*Brief*.
Look through the lines below and copy each one that includes "will".
** Opening Provided data block **
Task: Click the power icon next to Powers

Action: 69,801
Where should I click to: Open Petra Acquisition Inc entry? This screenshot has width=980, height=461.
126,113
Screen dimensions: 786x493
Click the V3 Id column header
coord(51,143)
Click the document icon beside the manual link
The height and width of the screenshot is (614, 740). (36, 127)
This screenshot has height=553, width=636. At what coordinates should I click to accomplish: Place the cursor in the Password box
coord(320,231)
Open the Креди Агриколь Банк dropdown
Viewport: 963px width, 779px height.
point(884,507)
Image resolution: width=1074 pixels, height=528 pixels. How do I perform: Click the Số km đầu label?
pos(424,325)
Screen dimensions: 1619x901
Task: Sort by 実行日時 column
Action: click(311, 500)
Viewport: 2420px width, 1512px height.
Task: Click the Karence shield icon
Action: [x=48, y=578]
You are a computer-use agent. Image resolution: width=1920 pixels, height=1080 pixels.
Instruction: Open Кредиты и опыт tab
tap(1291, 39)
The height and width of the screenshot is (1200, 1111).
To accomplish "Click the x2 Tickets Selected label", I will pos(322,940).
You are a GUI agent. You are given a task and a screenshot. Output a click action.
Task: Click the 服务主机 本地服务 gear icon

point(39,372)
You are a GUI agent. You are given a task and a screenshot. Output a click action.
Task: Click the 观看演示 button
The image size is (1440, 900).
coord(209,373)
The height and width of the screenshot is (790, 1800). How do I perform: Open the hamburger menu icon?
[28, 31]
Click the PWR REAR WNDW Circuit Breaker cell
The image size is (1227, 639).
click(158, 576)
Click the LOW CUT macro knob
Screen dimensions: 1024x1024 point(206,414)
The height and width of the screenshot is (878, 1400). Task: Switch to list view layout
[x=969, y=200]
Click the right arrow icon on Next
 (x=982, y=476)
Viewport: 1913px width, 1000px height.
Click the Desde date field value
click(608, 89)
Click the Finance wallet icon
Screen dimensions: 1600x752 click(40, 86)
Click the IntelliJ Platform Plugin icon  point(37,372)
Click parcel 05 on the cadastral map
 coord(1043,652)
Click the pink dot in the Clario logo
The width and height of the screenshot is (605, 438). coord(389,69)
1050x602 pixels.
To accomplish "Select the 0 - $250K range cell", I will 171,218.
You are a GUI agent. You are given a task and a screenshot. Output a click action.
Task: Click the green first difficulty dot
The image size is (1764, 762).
** Closing Provided data block **
*Result for this exercise*.
To accomplish "Click the x2 Tickets Selected label", I will pos(322,940).
To accomplish "Select the 0 - $250K range cell", I will 171,218.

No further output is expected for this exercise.